This matter of change of car may have been overlooked by the Municipality when the concession was granted to the Anglo-Argentine Tramways Company, of which concession the universal 10 cent fare was a sine qua non condition; perhaps, on the other hand, the Company stuck out on that point. Anyhow, if one wishes to get full value for his 10 cents on a Buenos Aires tramline he must stick to the car in which he has begun his ride. By doing so, he can often take a long round trip and come back to his point of departure. This observation also applies to the Tramways in Montevideo, but there, with due knowledge and careful selection, one can practically get all over the place, without changing; owing to the more erratic routes taken by the lines.

For a variety of reasons, the Buenos Aires Tramway system is considered by authorities on such matters to be the best in the world. It is mostly in the hands of the Anglo-Argentine Tramways Company.

Another company is the Lacroze, a private company largely interested also in the Buenos Aires Central Railway. Its trams run through the Capital and to the Western suburban districts.

A third company runs trams out of the Capital to the Southern Suburban districts.

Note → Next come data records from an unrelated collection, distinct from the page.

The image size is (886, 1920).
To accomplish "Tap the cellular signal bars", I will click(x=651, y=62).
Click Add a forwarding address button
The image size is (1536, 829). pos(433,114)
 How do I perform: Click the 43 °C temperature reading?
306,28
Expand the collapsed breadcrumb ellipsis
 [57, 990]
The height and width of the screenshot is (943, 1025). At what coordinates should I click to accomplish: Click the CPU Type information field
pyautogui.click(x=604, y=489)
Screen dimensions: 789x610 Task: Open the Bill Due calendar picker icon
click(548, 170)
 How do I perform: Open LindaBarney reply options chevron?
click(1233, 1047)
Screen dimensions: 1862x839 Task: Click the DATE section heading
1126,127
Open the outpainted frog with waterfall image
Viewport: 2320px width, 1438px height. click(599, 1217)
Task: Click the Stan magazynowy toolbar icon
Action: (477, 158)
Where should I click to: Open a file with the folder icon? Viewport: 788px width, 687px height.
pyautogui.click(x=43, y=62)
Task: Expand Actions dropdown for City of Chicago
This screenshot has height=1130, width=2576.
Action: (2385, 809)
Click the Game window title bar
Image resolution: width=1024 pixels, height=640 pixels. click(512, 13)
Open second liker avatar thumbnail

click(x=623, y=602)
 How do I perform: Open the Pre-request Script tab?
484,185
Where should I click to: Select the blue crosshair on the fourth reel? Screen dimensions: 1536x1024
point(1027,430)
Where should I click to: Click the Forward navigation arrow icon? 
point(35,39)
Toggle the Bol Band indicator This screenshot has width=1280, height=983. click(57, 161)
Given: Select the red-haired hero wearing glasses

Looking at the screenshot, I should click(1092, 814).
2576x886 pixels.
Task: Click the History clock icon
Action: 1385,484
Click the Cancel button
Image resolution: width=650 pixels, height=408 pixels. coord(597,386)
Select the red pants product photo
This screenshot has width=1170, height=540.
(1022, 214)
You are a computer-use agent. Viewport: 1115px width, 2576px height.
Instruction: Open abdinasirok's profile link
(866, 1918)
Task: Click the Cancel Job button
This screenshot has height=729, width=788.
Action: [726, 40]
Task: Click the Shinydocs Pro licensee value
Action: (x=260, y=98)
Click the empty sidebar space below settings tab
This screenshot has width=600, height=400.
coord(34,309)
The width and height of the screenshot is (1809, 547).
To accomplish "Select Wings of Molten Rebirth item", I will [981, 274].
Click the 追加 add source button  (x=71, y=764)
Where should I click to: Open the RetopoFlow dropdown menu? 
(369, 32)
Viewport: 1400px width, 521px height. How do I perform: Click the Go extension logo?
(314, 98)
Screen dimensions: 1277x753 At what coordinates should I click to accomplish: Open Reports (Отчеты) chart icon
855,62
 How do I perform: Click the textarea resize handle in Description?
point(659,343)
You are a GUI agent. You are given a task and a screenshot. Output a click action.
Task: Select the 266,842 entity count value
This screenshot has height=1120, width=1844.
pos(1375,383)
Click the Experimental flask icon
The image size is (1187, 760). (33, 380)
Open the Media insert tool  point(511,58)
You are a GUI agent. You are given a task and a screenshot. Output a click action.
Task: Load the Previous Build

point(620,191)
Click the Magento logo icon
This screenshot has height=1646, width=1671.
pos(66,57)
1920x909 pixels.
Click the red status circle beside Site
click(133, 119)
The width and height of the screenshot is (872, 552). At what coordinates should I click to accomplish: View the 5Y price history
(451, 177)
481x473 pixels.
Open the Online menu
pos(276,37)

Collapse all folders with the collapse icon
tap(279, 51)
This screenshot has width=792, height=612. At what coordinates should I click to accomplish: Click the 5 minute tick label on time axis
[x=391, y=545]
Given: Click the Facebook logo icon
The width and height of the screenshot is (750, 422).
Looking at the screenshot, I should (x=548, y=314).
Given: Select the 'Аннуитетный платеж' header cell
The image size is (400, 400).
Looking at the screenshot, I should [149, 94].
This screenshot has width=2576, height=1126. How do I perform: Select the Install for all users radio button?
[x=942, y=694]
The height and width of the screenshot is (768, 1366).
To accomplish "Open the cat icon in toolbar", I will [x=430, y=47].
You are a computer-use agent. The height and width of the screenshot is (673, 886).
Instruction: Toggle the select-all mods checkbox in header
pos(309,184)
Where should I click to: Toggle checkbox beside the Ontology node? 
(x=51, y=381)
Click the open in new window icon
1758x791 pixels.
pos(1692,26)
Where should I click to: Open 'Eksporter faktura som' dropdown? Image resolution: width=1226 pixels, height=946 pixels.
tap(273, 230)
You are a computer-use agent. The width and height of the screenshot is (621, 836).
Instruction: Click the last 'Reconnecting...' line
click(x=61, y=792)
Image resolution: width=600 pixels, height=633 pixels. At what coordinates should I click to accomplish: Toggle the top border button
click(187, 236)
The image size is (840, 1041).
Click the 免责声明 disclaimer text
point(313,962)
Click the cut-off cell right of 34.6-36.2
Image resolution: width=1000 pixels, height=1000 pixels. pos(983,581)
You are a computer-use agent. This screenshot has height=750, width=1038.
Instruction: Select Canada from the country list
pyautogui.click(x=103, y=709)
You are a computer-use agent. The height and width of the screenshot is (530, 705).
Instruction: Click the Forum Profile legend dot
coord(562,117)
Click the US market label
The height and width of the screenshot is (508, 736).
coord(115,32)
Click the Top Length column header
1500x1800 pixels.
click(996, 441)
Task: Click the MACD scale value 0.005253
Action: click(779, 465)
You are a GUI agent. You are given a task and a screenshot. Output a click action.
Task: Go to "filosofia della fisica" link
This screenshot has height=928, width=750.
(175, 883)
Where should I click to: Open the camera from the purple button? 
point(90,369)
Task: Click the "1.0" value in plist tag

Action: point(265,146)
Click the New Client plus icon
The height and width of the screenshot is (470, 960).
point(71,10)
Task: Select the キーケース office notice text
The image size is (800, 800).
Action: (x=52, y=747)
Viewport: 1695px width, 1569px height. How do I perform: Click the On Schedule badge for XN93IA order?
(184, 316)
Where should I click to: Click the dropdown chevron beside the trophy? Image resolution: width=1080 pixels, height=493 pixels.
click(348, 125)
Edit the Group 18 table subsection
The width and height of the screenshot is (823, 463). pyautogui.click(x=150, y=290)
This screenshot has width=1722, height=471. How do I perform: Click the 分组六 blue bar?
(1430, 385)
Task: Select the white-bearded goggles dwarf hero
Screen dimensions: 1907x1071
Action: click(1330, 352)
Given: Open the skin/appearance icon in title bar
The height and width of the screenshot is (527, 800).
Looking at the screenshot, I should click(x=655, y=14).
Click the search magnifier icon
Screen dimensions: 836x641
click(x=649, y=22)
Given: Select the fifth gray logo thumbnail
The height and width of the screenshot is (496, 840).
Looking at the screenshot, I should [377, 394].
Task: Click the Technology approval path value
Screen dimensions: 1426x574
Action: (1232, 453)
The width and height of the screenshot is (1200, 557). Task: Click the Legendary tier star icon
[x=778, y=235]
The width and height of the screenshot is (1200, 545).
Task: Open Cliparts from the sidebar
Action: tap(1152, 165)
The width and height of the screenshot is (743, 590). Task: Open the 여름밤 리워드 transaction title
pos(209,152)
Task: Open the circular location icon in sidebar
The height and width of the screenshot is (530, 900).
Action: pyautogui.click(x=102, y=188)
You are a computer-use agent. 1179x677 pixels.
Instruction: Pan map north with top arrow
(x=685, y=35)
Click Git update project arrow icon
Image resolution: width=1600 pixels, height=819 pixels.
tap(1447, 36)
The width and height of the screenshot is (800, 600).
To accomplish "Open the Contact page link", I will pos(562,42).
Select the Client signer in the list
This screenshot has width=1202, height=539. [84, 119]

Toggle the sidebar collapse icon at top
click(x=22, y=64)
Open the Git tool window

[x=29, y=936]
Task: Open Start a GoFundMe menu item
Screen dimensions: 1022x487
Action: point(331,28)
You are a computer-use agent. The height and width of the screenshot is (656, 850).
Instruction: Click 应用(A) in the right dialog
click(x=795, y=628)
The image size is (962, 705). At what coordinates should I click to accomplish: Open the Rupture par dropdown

It may here be said that a good supply of taxi-cabs is to be found both in Montevideo and Buenos Aires.

One advantage, suggested by the mention of taxi-cabs, of visiting Montevideo before Buenos Aires, is that that way one feels richer after the journey between the two than one would if the itinerary had been reversed.

THE AVENIDA DE MAYO, BUENOS AIRES

Living is not cheap in Buenos Aires, but its cost is a relief after a sojourn in the Uruguayan Capital; though expense there is again as nothing if one has experienced that of Rio de Janeiro, the dearest place, probably, in the whole world, and the one in which, scenery apart, one gets as little satisfaction for one’s money as anywhere.

In Montevideo one has, it is true, plenty of satisfaction of a quiet, pleasant kind, but those (actually, although founded on a firm gold basis) paper dollars—only four of them and 70 cents worth of mixed change for a British Sovereign—melt quickly into inappreciable small silver and nickel; none of which seems to be worth much, though a 50-cent bit is really worth more than a British florin. For exchange purposes that is; in its native land its purchasing power is strikingly small. After Montevideo, there is some satisfaction about the feel of the bundle of Argentine paper dollars one gets for one’s Uruguayan money. And in Buenos Aires several quite useful things can be got for $1, National (paper) money. Although the purchasing power of this last (its exchange value is 1s. 8¾d.) is not that of one shilling in England.